Janet Winston, Bruxelloise d’origine américaine, a été blessée à l’aéroport de Zaventem ce jour-là, tout comme son mari Fred. Les kamikazes Ibrahim El Bakraoui et Najim Laachraoui avaient expressément choisi des vols à destination des États-Unis, d’Israël et de la Russie avant de se faire exploser aux comptoirs d’enregistrement. Danielle Iwens, qui travaillait à ces comptoirs au moment de la double explosion, viendra également s’exprimer à la barre dès l’après-midi. À sa demande, la présidente de la cour a en effet ajouté son témoignage à la liste des victimes entendues dans le cadre du procès. Près de la moitié des personnes au programme de mercredi ont déjà annoncé qu’elles ne viendraient pas.

La cour d’assises juge 10 hommes pour leur implication dans les attentats de Zaventem et Maelbeek.
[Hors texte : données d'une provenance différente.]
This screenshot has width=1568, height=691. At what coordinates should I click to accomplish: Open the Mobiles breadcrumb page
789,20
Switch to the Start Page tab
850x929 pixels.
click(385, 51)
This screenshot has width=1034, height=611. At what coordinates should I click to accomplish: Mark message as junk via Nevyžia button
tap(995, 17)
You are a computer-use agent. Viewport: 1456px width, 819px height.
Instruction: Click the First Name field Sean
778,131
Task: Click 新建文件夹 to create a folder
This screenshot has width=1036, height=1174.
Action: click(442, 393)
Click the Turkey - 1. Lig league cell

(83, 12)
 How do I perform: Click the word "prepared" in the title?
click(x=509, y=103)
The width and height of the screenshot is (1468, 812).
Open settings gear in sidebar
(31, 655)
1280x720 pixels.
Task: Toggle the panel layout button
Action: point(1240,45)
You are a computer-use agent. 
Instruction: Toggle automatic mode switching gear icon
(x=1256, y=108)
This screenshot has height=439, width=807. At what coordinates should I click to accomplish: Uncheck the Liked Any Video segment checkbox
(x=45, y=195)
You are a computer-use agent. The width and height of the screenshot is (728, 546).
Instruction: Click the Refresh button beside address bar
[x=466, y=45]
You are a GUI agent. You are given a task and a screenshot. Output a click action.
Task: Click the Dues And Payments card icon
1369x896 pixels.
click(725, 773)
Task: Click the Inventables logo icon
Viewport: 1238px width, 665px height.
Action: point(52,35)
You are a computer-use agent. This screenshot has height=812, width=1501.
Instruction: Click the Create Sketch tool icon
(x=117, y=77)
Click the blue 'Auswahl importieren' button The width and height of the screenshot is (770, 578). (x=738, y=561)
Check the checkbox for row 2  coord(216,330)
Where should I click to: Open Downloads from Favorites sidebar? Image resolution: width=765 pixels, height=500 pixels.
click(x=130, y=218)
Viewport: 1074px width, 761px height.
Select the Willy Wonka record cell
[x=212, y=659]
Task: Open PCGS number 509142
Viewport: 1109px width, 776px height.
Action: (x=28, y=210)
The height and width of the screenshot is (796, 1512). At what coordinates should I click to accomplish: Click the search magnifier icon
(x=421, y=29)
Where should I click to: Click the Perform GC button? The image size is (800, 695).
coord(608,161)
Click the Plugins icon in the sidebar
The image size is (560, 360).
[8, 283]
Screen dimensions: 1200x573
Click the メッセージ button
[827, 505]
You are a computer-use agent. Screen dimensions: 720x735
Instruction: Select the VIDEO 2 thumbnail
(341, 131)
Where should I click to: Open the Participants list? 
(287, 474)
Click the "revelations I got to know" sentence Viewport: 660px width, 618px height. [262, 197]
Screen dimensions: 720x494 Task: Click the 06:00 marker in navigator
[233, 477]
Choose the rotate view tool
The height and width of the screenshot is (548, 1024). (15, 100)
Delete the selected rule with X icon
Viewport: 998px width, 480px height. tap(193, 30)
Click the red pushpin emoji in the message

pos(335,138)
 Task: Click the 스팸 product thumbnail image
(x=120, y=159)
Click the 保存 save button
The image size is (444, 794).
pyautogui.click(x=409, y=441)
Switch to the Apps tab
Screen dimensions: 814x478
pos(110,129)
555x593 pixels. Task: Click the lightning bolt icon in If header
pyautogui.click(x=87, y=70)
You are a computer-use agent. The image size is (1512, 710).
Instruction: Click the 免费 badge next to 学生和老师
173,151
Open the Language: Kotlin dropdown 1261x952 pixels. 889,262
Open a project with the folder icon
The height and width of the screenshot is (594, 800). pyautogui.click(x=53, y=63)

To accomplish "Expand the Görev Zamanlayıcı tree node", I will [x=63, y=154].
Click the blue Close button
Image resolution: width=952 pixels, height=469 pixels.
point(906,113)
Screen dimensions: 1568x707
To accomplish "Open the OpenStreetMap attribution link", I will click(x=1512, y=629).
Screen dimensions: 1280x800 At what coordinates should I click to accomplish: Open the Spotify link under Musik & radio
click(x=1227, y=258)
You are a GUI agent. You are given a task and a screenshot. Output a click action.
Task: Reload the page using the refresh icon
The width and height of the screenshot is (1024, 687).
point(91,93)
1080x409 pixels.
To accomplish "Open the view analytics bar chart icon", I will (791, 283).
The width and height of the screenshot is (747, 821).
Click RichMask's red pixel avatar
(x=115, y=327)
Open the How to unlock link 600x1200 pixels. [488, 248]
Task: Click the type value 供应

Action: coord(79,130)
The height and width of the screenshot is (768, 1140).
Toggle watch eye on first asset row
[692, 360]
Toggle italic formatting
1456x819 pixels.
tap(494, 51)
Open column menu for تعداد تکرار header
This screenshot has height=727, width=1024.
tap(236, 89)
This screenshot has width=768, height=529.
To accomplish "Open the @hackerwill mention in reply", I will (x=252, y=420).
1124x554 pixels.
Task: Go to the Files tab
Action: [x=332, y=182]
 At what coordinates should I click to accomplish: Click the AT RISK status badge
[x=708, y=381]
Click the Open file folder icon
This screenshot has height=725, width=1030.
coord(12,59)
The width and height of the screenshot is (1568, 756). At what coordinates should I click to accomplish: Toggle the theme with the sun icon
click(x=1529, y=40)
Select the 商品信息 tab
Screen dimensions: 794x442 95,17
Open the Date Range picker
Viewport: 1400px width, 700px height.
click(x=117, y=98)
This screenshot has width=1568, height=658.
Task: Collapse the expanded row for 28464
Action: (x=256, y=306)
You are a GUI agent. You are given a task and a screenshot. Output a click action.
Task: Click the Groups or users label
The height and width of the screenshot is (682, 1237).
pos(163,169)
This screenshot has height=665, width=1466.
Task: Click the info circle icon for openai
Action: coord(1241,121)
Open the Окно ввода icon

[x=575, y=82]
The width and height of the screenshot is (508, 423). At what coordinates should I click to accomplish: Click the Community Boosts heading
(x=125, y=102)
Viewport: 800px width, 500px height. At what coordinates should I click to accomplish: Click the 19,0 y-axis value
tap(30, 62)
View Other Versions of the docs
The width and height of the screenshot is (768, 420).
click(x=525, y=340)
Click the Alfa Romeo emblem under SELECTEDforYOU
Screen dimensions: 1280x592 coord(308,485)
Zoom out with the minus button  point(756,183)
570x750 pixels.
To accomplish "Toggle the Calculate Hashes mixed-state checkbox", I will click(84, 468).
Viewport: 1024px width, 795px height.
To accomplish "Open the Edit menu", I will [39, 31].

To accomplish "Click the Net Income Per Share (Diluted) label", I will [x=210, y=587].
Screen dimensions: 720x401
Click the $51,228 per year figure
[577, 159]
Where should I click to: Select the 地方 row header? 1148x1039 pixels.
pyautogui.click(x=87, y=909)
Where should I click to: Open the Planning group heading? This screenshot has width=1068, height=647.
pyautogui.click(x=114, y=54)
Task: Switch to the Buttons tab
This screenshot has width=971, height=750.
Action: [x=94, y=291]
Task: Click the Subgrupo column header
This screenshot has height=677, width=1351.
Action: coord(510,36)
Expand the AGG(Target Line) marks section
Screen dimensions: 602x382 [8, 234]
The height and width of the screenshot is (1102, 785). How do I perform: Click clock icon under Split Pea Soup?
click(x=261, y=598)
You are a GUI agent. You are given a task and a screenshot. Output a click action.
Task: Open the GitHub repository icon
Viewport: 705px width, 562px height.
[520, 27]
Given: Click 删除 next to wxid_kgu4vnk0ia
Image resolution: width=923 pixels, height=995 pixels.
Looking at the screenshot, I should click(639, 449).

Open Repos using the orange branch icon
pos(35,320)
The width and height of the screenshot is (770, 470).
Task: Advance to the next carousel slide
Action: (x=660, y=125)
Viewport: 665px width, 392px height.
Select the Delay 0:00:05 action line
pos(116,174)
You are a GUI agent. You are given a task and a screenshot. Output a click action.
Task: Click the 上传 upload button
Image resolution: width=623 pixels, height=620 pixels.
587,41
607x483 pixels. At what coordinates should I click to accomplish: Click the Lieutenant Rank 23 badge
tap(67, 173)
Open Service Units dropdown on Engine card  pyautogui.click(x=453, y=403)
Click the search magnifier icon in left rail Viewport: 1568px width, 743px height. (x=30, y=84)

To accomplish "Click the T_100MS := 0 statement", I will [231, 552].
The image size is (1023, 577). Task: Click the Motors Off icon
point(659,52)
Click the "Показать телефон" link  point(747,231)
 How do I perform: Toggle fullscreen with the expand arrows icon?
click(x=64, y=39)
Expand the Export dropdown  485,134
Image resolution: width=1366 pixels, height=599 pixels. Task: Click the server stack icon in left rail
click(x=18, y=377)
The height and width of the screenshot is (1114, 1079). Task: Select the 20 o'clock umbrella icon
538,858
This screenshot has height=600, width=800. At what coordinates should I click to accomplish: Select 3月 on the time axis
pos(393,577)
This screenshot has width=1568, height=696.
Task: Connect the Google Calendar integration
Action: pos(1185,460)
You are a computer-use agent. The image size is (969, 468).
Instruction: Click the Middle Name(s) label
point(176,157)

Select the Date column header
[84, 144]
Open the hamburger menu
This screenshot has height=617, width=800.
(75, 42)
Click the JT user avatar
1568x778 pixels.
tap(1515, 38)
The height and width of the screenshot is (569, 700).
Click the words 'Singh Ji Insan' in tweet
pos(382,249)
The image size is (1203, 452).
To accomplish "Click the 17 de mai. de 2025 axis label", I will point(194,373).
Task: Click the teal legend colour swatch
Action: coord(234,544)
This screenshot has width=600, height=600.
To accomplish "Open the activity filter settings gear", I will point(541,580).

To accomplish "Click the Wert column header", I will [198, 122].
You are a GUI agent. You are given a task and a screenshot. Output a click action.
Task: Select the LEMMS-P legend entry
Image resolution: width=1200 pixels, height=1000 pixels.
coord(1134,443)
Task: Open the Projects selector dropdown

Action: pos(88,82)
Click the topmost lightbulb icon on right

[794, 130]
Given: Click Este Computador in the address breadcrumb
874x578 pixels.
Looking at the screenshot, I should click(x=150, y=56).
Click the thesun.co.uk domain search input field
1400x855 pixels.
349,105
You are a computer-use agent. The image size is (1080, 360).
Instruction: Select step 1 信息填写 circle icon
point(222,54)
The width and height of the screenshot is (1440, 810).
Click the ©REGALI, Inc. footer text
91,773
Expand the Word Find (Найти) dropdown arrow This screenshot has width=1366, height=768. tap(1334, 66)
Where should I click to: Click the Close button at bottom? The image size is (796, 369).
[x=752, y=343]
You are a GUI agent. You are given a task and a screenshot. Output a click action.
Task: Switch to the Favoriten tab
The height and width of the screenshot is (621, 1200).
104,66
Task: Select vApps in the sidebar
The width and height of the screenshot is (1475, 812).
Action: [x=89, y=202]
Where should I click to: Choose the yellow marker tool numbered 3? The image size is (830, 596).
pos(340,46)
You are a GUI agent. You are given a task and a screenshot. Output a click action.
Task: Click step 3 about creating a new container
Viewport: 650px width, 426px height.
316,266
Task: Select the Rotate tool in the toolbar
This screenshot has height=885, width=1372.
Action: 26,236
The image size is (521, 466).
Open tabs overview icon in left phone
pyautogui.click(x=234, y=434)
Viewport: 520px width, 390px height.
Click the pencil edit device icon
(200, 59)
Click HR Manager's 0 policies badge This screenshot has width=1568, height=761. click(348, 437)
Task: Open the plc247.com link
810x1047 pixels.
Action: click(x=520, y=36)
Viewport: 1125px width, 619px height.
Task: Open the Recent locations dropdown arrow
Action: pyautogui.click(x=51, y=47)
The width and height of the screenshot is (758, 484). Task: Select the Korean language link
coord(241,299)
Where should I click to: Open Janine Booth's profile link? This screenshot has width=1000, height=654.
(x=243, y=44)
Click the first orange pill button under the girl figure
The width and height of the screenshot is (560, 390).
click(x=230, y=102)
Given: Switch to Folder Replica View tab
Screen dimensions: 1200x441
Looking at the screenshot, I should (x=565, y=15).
Oussama Atar, qui serait mort en Syrie, fait défaut. Huit autres – Mohamed Abrini, Osama Krayem, Salah Abdeslam, Sofien Ayari, Bilal El Makhoukhi, Hervé Bayingana Muhirwa, Ali El Haddad Asufi et Smail Farisi – sont accusés de participation aux activités d’un groupe terroriste, d’assassinats terroristes sur 32 personnes et de tentatives d’assassinat terroriste sur 695 personnes. Le neuvième, Ibrahim Farisi, ne doit répondre que de participation aux activités d’un groupe terroriste.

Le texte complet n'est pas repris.